▸ Problem to work on
Among the records below, find the lines containing "width" and state only how many there are.

▸ Stored data
-- Opening Marker --

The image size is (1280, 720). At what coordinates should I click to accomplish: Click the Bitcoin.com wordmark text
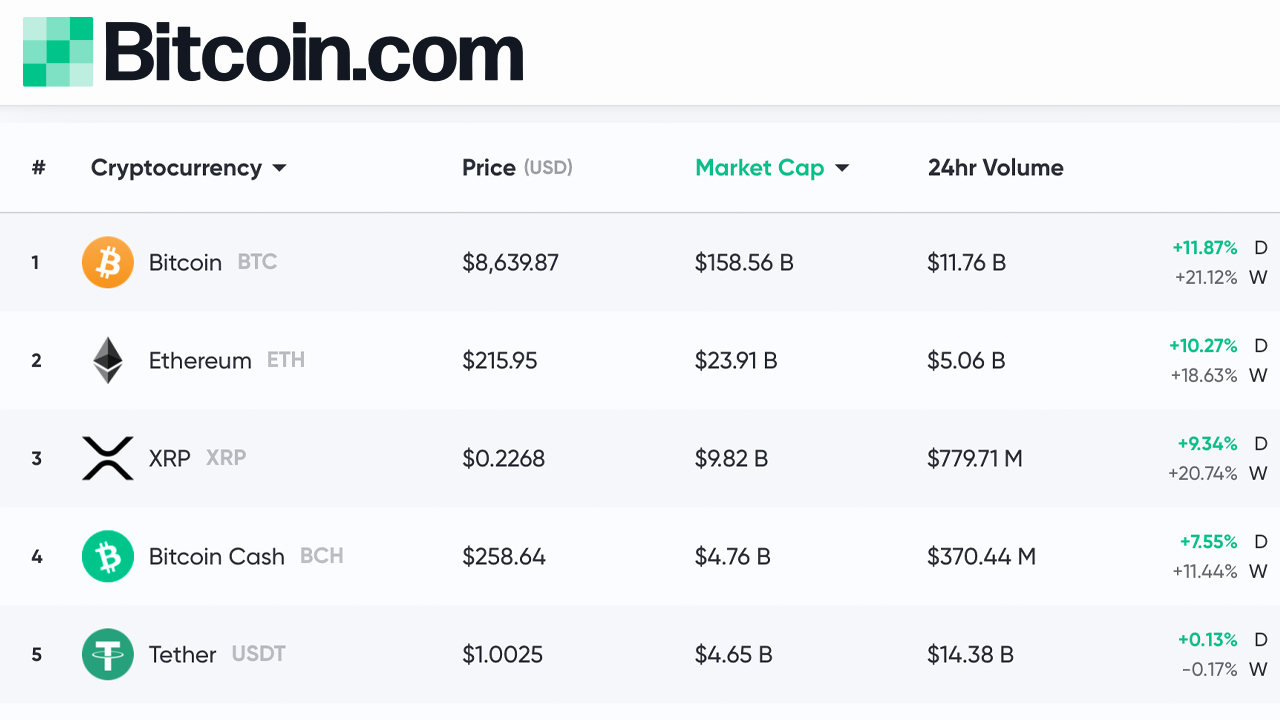314,51
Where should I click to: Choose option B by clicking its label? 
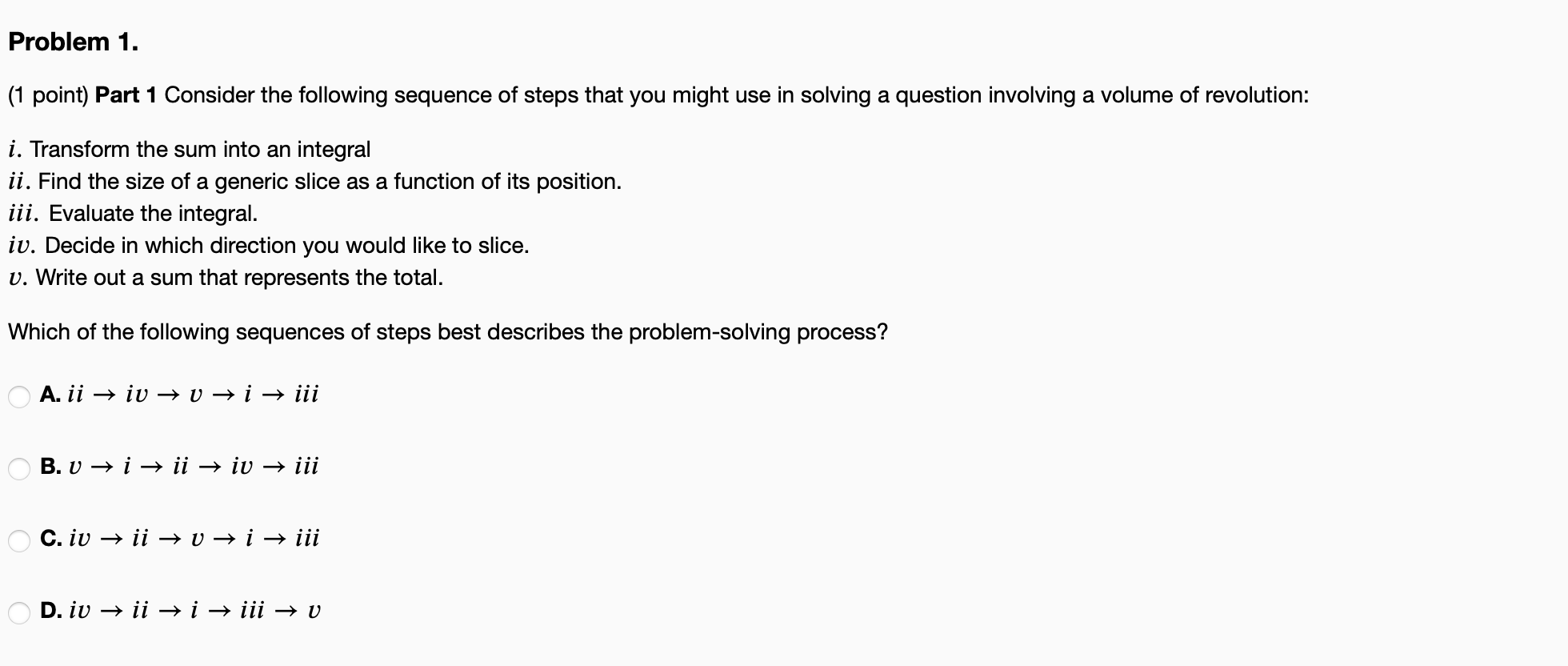click(192, 467)
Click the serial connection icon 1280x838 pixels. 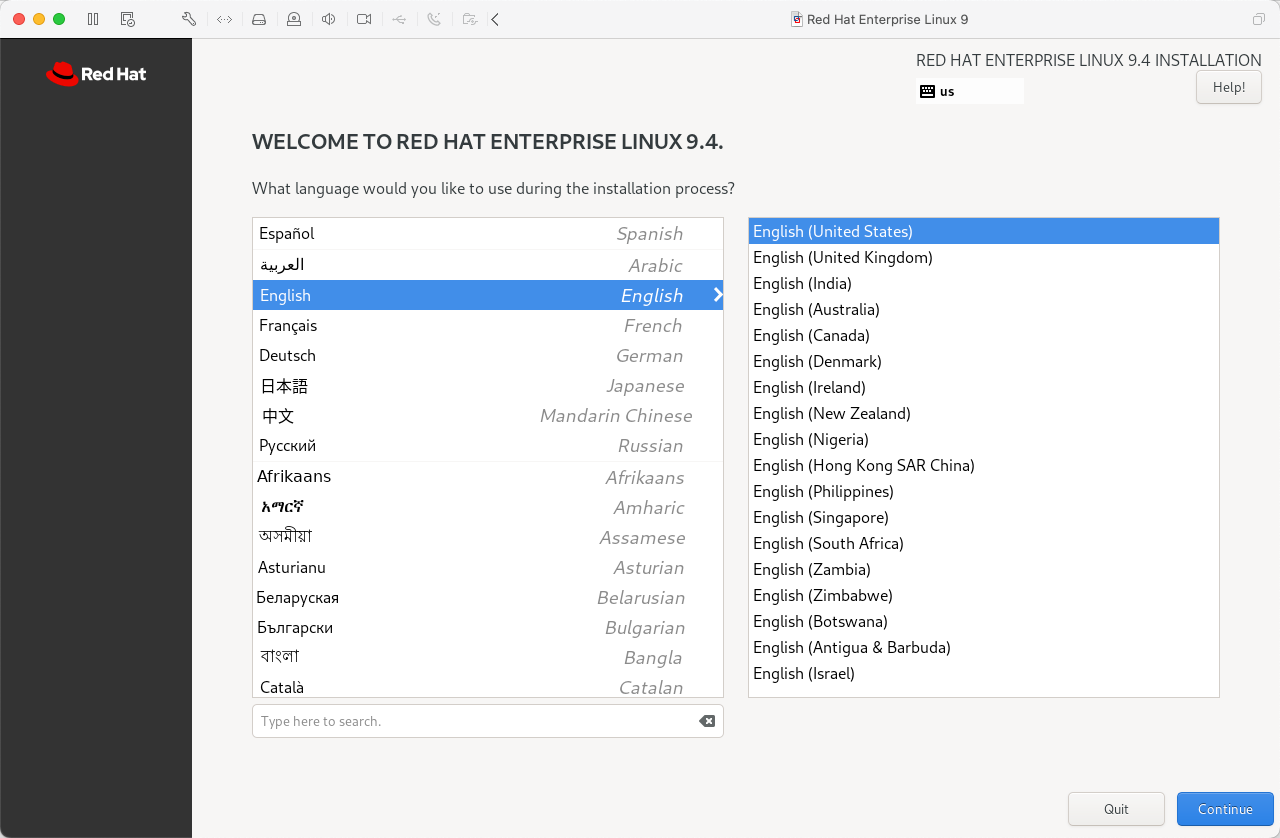coord(434,19)
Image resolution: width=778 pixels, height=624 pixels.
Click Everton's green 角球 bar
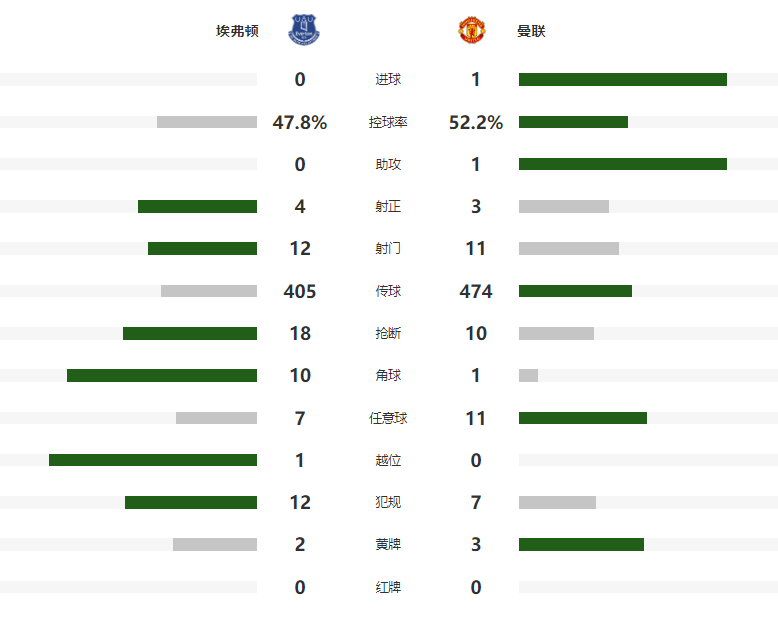tap(162, 376)
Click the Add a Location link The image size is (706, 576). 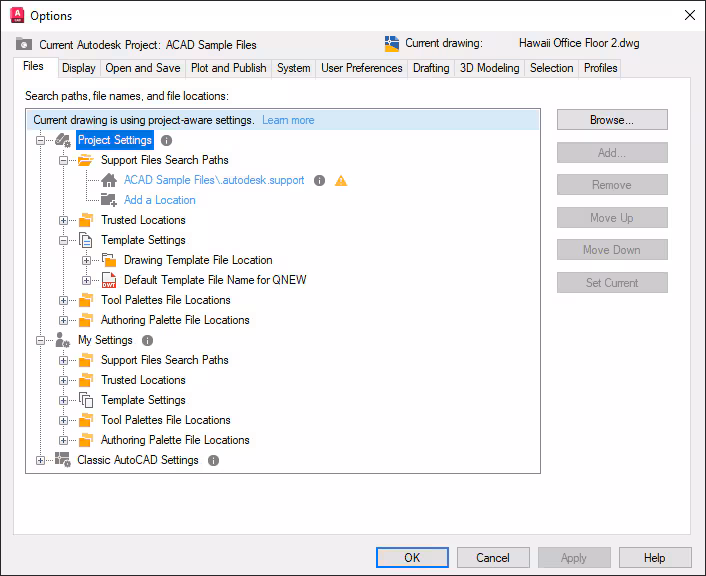tap(159, 200)
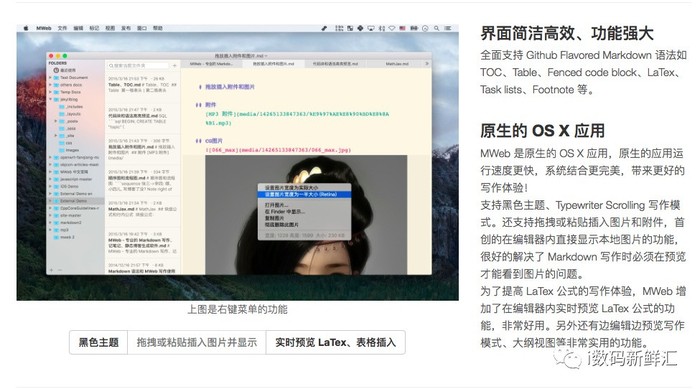Click the add folder plus at sidebar bottom
The image size is (700, 389).
click(52, 270)
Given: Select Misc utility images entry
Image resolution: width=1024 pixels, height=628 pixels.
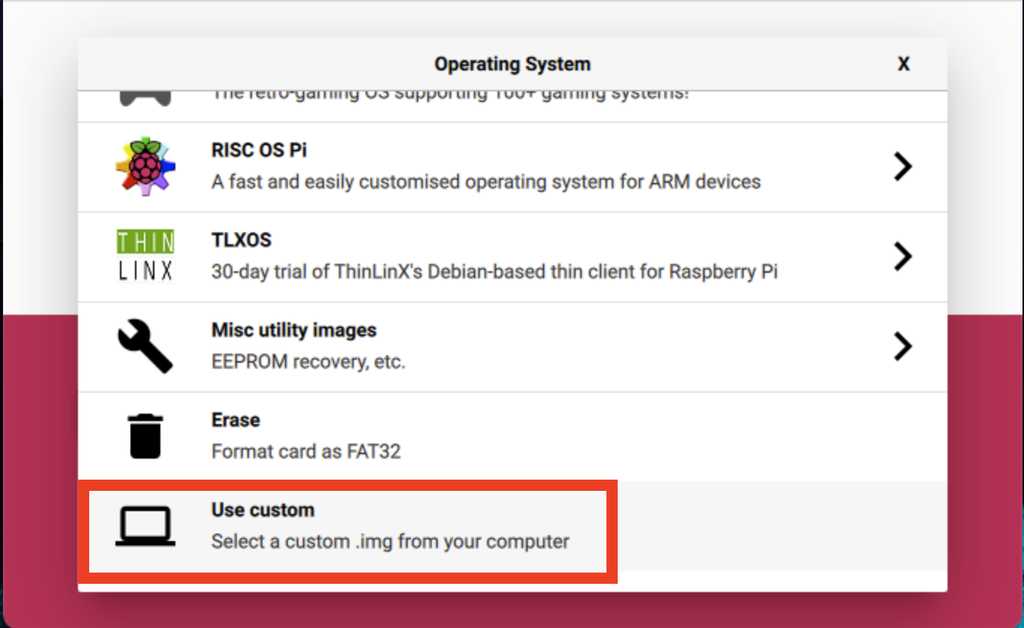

-- Closing Marker --

▸ Expected output
2